How Will Joe Biden’s Tax Plan Impact Middle-Class Families?
Joe Biden said that he won’t raise taxes on those earning below $400,000 per year. What about middle-class families?
Nov. 15 2021, Published 9:36 a.m. ET
In October, President Joe Biden released a framework for a $1.75 trillion social and climate spending bill. More than half of the bill is funded by tax measures aimed at wealthy Americans. How will Biden’s tax plan impact middle-class families?
Biden has repeatedly stated that he won’t raise taxes on those earning less than $400,000 each year. Republicans and other critics have long argued that if Biden’s Build Back Better bill is enacted, the middle class will face a tax increase.
How Biden’s tax plan will impact the middle class
According to the Urban-Brookings Tax Policy Center (TPC) analysis, when individual income tax and payroll tax changes are taken into consideration, the bottom 80 percent of households will save between $700 and $830 on their tax payments next year.
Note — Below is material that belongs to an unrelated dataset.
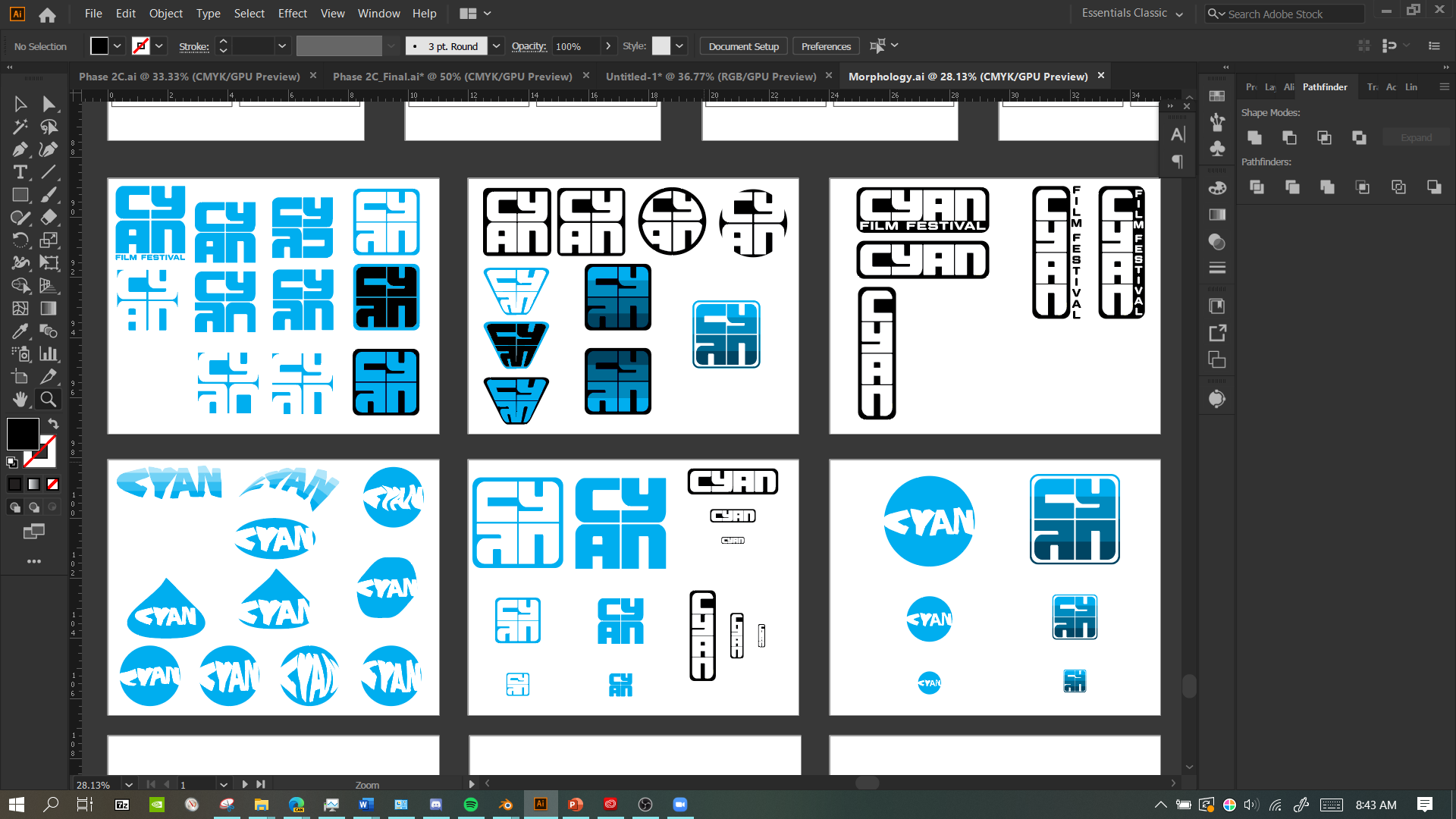Switch to Phase 2C_Final.ai tab

[x=452, y=77]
When all major tax provisions are taken into consideration, it's estimated that between 20 percent and 30 percent of middle-income households will pay $100 or less in taxes in 2022.
The extension of the child tax credit is only included for 2022 in the current bill. This suggests that middle-income households will pay slightly higher taxes in 2023 than they did in 2022. However, the bill is expected to raise taxes on nearly 30 percent of middle-class families, according to The New York Post. People earning $200,000–$500,000 would pay an additional $230 on average.
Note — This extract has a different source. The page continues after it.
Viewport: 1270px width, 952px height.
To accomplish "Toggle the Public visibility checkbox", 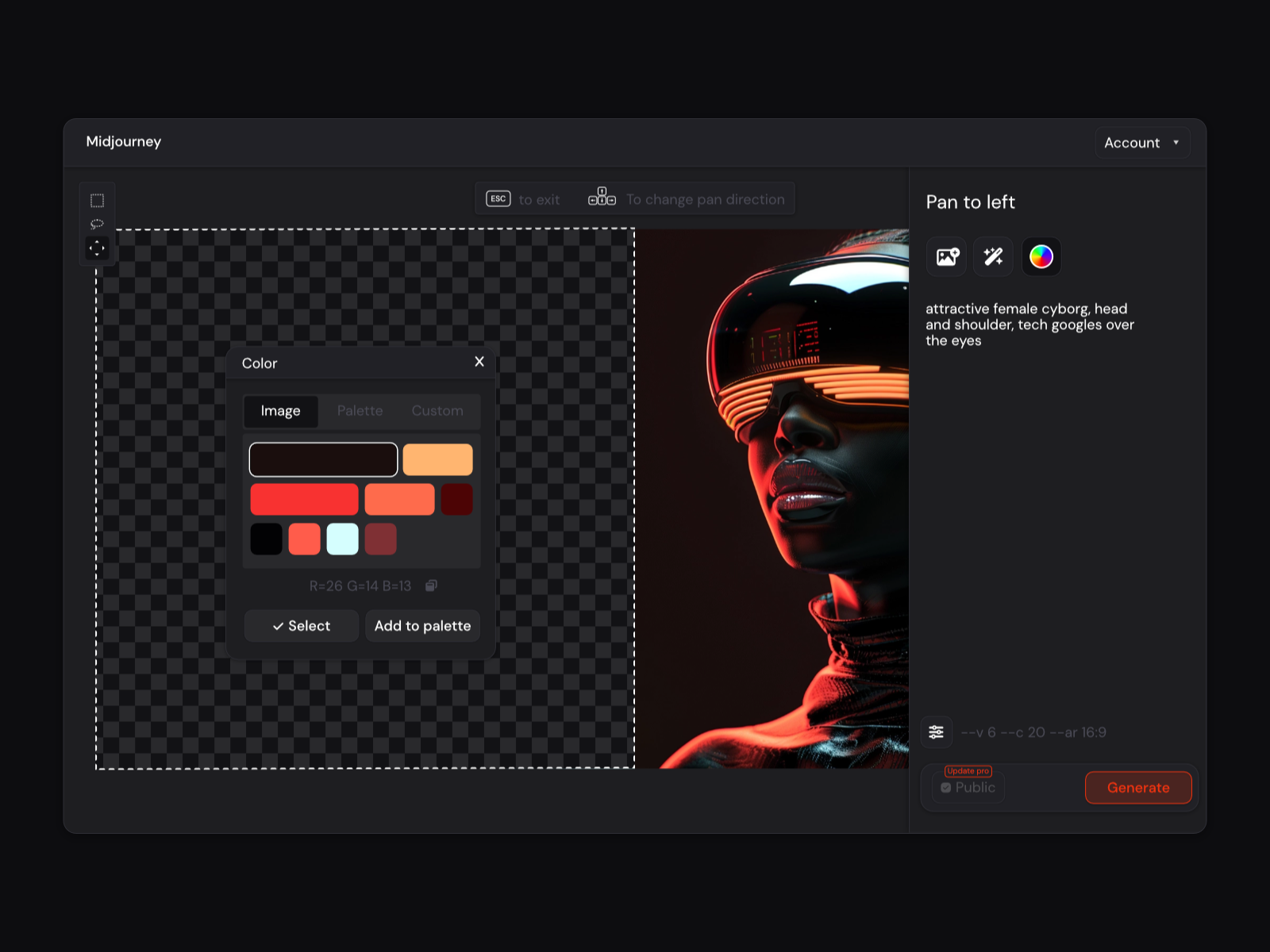I will (945, 787).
What taxes does Biden plan to raise?
It still isn't certain which policies will make the final cut. Lawmakers are negotiating the revenue-raisers for the social spending bill. The Biden administration’s core measures include increasing the corporate income tax rate, the capital gains rate, and the top marginal income tax rate. In addition to the 15 percent corporate minimum tax for companies with over $1 billion in profits, the bill would impose a separate 15 percent minimum tax on foreign income earned by U.S. companies. The plan would also impose a 1 percent surcharge on share buybacks.
The spending bill states that by simply increasing the capacity of the IRS, the government can recover $400 billion over a decade. The Build Back Better framework includes two measures associated with business income. One would levy a 3.8 percent Medicare surtax on all income from pass-through businesses, while another would restrict the wealthy’s tax advantage on company losses.
Higher taxes on wealthy Americans
The Build Back Better bill would levy a new surcharge on the top 0.02 percent of Americans. There would be a 5 percent surtax on modified adjusted gross income over $10 million, and an additional 3 percent surtax on income above $25 million. The surtax is expected to raise more than $230 billion over the 10 years.
Basically, an 8 percent surtax means that the richest would pay the top 45 percent federal marginal income tax rate on salaries and corporate income compared with the current 37 percent. They would also have to pay a top federal rate of 28 percent on long-term capital gains and dividends, in addition to the present 3.8 percent net investment income tax on wealthy Americans.